Although, as this kiss deepens, I’m also more than willing to give her the benefit of the doubt. Maybe she’ll be so blown away by it, she won’t have room in her heart for regret. But that my mind is even going there in the throes of this kiss is evidence enough of Nora’s boundaries. I’m a good sport, but I’m not in the habit of convincing people to try dating me. Either they want to, or they don’t. And I won’t be taking the next step. The ball’s still firmly in Nora’s court.

That doesn’t stop me from prolonging this kiss, partly because I don’t want it to end and partly because I’m afraid that once it does, it will be all over forever. She’ll retreat back into her shell.

But my skin buzzes and my blood beats hard in my veins. A tingle spreads from my belly to between my legs. How can she be this good a kisser? Shouldn’t she be out of practice? But it’s not the skill that counts, it’s the two people doing the kissing. Right now, it feels like Nora and I were made to kiss, to have our lips find each other time and time again. To have our tongues twirl into each other’s mouth. To have our bodies this close to each other. But even the best, the most rapturous and addictive kisses must come to an end.

Our faces retreat, but our hold on each other remains. I’m not letting her go and she’s not letting go of me either.

“I—I don’t know what to say,” Nora says.

“You don’t have to say anything.”

“We can’t just stand here in silence.” Her body moves against mine as she chuckles.

“We can for a little bit.”

“Do you, um, want to come to my house tonight?” Nora asks.

I nearly do a double take. “Yes.” I nod vigorously. “I would like that very much.”

“Me too.” She sucks her lower lip between her teeth.

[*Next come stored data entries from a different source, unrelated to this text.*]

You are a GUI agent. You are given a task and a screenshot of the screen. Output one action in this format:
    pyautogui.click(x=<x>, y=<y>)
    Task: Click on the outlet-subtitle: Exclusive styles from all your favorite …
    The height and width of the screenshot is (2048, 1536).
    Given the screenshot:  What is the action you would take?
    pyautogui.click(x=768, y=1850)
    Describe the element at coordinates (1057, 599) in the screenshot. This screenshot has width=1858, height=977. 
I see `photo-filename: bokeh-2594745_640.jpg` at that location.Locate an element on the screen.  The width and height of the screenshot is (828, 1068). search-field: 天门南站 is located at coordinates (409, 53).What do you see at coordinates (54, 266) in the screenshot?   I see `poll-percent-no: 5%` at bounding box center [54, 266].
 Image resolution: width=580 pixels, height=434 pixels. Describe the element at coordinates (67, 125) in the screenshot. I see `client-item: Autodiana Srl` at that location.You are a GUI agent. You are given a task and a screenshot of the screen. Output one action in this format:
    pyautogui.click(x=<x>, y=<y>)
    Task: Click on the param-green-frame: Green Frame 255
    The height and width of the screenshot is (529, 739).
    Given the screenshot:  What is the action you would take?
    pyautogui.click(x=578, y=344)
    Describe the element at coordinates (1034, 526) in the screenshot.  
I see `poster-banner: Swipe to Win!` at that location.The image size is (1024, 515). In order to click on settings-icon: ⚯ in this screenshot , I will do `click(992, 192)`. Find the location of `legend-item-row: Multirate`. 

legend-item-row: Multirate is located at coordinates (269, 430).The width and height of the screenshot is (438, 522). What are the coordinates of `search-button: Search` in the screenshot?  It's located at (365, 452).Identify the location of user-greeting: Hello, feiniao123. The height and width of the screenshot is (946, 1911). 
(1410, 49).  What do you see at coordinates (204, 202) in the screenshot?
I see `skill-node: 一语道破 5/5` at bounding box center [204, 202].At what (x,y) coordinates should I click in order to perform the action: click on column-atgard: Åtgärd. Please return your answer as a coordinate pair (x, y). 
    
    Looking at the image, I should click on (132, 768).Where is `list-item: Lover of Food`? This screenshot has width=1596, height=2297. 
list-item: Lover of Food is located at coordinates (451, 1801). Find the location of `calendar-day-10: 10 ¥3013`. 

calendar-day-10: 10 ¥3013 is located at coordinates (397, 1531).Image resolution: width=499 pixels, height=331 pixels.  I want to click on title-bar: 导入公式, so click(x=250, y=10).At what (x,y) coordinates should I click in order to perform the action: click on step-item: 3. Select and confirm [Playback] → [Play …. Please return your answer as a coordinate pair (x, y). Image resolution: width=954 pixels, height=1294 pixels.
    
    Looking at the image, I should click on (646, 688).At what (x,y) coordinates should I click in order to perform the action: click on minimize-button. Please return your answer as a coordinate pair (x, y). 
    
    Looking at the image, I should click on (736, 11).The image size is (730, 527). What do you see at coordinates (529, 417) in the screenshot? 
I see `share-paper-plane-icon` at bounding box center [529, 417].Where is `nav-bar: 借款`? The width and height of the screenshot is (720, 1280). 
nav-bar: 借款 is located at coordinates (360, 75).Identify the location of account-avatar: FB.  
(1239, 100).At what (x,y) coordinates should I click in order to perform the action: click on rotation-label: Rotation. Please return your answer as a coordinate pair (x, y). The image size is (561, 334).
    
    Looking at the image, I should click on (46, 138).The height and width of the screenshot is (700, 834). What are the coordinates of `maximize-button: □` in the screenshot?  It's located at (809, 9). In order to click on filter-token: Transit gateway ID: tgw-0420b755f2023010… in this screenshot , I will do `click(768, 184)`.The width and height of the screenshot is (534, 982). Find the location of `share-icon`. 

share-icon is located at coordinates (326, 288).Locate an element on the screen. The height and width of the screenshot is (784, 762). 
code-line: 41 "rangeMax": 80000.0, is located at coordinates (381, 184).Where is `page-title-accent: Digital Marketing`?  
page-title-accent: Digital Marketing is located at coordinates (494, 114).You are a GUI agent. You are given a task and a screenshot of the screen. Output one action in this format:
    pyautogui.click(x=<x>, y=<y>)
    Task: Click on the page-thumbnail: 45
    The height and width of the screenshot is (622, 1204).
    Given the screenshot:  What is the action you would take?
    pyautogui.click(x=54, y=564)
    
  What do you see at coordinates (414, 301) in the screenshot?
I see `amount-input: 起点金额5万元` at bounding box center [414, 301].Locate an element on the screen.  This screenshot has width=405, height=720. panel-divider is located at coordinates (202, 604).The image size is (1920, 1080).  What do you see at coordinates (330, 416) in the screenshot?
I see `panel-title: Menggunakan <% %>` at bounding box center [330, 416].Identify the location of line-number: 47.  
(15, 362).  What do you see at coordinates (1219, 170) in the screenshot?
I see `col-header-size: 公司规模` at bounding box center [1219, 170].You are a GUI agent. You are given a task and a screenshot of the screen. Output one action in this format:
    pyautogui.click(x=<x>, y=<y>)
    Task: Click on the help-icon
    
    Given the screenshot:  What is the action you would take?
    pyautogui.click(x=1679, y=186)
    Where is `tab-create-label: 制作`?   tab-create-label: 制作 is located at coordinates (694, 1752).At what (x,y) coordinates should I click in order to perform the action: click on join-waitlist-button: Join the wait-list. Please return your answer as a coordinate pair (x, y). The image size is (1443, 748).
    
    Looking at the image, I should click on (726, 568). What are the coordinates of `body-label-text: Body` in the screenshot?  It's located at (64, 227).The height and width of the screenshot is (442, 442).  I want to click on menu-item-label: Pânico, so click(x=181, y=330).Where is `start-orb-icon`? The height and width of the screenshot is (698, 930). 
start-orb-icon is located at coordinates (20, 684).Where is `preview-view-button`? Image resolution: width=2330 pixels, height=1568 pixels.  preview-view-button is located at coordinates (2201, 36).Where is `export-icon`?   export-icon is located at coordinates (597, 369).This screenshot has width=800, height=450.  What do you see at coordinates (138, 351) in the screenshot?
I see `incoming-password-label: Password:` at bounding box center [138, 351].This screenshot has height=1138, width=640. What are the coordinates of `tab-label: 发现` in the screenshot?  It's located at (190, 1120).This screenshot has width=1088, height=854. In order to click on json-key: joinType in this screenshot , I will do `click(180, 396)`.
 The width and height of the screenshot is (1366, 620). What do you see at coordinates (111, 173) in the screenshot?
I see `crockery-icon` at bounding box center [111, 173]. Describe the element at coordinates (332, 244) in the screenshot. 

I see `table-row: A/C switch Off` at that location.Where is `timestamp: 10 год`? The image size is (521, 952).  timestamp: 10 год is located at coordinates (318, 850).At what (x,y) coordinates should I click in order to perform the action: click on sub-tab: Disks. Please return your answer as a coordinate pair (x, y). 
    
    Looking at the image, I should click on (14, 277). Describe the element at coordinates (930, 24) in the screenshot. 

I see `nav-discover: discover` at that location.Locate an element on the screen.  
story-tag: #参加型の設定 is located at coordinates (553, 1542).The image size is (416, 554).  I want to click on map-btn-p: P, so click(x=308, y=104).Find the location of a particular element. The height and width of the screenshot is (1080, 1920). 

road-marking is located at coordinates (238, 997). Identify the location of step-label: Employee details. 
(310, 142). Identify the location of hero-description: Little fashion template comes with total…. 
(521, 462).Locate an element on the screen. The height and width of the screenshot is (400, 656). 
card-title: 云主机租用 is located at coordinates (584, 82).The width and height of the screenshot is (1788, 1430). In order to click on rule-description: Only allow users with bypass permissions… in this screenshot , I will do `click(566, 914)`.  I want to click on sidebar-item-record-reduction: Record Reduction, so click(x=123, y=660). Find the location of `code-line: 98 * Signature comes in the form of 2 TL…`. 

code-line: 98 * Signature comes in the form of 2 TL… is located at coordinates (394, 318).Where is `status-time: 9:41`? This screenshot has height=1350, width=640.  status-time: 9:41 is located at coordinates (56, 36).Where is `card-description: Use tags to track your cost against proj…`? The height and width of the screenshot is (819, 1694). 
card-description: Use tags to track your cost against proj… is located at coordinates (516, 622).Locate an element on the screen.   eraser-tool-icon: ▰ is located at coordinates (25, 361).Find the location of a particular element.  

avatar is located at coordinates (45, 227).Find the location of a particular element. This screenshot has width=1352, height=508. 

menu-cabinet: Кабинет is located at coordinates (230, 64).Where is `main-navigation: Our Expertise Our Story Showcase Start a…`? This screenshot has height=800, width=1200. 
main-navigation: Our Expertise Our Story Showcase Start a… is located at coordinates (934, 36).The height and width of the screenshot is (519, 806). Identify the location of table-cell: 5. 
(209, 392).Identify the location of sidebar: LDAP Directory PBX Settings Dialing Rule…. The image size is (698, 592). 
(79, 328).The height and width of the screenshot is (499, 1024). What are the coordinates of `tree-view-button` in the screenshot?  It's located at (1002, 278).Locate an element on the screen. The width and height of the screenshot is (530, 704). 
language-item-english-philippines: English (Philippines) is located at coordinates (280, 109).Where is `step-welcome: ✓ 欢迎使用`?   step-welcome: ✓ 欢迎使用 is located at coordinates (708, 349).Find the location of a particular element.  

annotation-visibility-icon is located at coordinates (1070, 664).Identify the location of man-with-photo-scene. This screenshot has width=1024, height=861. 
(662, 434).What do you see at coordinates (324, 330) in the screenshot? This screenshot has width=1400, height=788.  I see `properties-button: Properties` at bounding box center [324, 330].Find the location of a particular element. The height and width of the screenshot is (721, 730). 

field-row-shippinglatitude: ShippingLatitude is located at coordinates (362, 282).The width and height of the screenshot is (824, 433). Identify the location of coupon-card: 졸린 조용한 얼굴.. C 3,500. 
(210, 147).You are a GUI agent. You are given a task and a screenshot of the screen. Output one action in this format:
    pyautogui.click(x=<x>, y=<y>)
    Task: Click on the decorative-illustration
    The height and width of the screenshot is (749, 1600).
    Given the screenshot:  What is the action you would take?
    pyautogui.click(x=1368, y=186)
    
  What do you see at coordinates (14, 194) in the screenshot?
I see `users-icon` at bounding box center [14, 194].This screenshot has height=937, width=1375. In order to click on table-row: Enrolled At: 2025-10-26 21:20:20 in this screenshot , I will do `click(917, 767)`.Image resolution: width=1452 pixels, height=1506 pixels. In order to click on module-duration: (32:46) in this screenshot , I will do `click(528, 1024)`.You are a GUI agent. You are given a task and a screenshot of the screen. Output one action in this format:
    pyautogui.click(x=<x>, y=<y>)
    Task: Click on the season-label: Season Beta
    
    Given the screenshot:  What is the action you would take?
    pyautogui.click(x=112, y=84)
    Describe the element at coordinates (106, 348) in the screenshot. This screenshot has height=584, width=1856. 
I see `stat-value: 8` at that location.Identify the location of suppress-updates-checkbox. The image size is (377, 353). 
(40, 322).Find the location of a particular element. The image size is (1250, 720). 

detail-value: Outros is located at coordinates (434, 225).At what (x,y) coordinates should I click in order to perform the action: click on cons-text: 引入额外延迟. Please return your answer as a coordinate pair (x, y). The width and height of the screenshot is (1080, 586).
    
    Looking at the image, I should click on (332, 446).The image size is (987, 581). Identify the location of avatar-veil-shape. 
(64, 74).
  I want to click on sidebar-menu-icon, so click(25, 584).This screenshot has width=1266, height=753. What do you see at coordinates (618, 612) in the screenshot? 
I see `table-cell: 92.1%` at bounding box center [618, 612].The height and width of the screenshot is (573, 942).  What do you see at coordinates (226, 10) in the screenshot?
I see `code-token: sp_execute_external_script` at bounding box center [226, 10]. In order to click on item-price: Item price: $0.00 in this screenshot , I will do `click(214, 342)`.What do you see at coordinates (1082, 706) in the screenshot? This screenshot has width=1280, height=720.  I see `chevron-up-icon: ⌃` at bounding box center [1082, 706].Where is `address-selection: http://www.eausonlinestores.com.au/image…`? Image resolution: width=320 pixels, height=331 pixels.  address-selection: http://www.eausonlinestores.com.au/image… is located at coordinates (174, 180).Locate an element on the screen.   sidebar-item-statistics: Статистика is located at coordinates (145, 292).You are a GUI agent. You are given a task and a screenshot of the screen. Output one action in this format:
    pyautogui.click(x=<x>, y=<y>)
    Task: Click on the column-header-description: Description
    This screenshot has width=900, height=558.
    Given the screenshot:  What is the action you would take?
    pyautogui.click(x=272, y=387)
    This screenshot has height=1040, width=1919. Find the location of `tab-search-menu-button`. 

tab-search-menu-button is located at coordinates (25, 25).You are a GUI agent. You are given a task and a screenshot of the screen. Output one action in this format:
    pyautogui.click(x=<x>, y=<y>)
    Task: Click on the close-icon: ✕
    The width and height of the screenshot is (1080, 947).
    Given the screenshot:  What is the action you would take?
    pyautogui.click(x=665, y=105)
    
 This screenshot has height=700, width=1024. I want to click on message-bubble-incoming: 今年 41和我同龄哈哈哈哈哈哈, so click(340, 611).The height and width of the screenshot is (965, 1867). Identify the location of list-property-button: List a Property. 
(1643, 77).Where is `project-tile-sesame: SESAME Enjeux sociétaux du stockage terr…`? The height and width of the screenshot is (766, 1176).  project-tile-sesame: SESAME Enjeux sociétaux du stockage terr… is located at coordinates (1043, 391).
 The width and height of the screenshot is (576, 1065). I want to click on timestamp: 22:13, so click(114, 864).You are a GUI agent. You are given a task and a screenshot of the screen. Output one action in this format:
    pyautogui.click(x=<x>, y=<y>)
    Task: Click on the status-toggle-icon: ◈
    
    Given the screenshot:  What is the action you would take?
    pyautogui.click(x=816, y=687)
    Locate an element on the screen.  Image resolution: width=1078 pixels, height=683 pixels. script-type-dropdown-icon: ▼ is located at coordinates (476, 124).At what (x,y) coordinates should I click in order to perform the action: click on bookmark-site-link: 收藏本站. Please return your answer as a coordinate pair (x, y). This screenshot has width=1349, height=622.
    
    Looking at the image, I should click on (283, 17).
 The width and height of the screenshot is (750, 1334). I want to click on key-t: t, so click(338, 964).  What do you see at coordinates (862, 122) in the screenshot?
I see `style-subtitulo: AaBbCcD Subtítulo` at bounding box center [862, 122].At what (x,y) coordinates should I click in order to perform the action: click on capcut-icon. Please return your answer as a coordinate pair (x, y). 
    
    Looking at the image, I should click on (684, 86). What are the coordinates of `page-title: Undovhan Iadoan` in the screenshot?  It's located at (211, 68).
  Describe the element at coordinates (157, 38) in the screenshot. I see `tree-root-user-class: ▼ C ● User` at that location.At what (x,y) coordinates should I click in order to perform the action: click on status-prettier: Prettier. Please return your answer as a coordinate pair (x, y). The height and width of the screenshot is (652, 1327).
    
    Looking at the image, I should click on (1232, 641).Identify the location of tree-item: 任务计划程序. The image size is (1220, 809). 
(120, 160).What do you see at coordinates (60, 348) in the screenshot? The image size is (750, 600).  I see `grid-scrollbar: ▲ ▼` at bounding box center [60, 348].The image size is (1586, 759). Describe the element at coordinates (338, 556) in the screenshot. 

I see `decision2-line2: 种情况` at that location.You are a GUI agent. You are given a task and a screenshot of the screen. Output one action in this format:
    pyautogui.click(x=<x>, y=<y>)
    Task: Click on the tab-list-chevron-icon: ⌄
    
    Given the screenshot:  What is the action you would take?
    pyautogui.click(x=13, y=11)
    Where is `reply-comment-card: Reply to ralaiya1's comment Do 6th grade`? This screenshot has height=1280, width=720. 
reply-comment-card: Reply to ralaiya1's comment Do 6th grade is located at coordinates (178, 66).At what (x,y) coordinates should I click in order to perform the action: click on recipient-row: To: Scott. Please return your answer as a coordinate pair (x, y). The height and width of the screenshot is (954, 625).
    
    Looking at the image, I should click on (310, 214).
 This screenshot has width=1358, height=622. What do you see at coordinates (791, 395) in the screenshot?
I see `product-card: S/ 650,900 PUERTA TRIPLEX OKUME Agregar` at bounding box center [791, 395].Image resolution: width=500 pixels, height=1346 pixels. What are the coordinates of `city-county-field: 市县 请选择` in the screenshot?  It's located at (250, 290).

“Are you thinking dinner? Should I bring anything?”

“I’ll make sure there’s food in case you’re hungry.” She runs her fingertips along the side of my shoulder.

“Do you want to have that lunch now?”

“I can’t do food right now. I’m, um… No, that’s not going to work.” She pulls back a bit and puts her other hand on her belly. “Things are all over the place in here.”

“I get it.”

“I want you to know that… I haven’t done this lightly,” Nora says. “Not that I planned it. I didn’t. How could I? But, um, it means something to me.”

I swallow something out of my throat. “It means something to me as well.”

“I’m of half a mind to kiss you again.” Nora surprises me again. Maybe, once she lets go, she’s all in. There’s no stopping her.

“Only half?” I joke.

She shakes her head and leans in again.